Avec cette série de photos (suivez le lien pour voir les photos), je vous emmène sur les pentes du Chaulet, au dessus des Estables, tout près du Mézenc. L’idée de ce petit article, c’est de vous raconter comment j’ai pris ces photos, les questions que je me suis posées. Cela vous aidera peut-être pour vos futures prises de vue.
Les deux idées de départ :
– Une très belle lumière ce jour-là, avec un ciel qui avait des chances de bien mettre en valeur les sujets. Au passage, quelques nuages sont souvent un atout plutôt qu’un problème.
– L’occasion. En montant au dessus des Estables, je repère les voiles de snowkite. J’étais parti pour monter au Mézenc, finalement, ce sera photos de snowkite.

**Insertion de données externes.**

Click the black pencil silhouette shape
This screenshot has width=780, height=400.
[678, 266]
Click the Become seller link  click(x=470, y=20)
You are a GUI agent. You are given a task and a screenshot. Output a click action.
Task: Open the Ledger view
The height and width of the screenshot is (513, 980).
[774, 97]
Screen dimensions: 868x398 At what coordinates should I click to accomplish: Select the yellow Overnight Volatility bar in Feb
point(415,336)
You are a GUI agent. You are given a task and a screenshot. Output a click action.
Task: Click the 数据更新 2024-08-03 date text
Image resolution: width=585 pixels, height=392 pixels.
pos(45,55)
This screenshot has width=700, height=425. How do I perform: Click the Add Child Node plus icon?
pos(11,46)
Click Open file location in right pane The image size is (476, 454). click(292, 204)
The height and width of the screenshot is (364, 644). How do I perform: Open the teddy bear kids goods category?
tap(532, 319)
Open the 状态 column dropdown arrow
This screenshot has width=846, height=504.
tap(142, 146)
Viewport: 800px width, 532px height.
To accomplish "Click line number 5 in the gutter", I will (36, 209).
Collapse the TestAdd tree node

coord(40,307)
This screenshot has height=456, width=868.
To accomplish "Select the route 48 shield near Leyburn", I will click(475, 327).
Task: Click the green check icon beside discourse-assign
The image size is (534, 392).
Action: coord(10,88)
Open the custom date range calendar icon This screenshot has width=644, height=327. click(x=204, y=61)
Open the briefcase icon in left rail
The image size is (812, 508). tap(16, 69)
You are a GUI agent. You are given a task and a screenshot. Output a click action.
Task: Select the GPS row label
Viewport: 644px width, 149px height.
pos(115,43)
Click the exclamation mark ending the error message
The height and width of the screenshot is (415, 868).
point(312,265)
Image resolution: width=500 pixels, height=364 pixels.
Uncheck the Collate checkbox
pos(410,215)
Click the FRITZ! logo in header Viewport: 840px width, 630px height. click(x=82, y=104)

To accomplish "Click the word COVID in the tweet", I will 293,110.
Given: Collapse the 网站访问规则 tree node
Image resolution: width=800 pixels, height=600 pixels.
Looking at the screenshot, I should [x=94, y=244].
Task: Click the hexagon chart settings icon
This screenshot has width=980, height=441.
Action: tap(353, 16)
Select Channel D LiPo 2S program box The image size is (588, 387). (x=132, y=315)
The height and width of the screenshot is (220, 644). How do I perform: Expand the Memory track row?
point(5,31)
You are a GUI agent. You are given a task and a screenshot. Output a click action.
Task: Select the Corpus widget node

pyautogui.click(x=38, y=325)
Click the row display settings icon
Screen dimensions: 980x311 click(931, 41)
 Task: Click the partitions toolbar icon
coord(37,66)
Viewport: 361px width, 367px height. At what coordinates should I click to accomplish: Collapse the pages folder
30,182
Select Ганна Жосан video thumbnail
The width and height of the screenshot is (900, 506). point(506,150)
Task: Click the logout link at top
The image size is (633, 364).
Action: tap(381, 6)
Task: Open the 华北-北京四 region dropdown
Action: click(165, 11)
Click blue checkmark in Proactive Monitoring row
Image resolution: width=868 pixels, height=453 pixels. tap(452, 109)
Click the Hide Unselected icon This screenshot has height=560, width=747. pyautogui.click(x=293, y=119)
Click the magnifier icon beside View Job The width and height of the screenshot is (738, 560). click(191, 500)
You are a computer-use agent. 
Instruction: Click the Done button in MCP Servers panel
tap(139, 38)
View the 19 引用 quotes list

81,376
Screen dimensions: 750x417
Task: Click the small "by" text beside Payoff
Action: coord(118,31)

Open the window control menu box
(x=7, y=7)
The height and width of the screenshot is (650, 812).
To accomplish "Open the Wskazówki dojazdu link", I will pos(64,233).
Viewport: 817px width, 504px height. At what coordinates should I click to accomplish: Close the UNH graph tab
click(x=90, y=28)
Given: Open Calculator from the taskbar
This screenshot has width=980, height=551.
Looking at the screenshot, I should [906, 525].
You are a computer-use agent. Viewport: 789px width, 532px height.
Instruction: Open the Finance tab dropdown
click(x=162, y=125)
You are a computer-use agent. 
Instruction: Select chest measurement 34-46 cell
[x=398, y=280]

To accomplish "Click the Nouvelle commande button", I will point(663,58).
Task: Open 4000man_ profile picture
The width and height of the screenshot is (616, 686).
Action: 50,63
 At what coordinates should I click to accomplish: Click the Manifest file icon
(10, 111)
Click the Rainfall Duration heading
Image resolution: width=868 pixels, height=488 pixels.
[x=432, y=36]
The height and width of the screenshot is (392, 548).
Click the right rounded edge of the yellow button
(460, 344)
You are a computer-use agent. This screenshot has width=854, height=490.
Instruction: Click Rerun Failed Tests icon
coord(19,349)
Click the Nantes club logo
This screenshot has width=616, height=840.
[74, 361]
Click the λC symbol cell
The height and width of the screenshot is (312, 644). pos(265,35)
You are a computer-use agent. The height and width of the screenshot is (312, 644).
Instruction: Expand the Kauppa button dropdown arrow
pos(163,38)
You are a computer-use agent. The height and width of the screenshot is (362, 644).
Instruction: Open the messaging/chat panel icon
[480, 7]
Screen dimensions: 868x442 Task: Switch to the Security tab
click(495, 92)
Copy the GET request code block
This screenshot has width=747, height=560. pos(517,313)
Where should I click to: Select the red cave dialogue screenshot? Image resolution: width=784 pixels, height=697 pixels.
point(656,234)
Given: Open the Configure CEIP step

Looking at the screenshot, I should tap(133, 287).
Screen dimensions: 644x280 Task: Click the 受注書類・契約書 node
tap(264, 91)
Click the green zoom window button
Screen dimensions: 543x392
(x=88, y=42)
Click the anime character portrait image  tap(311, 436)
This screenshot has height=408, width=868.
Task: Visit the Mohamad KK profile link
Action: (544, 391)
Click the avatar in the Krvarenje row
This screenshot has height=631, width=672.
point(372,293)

Dans les photos de sport, tout est dans le placement du photographe… Se placer par rapport à la lumière, par rapport à l’arrière-plan et évidemment par rapport au sportif.
1. Se placer en fonction de la lumière. Pas de mauvaise lumière à proprement parler ce jour-là. Mais le contre-jour, c’est ce qu’on fait de mieux. Vous allez me dire : mais avec le soleil en pleine figure, la photo va être brûlée ? Ça dépend, il y a plusieurs moyens de maîtriser le contre-jour.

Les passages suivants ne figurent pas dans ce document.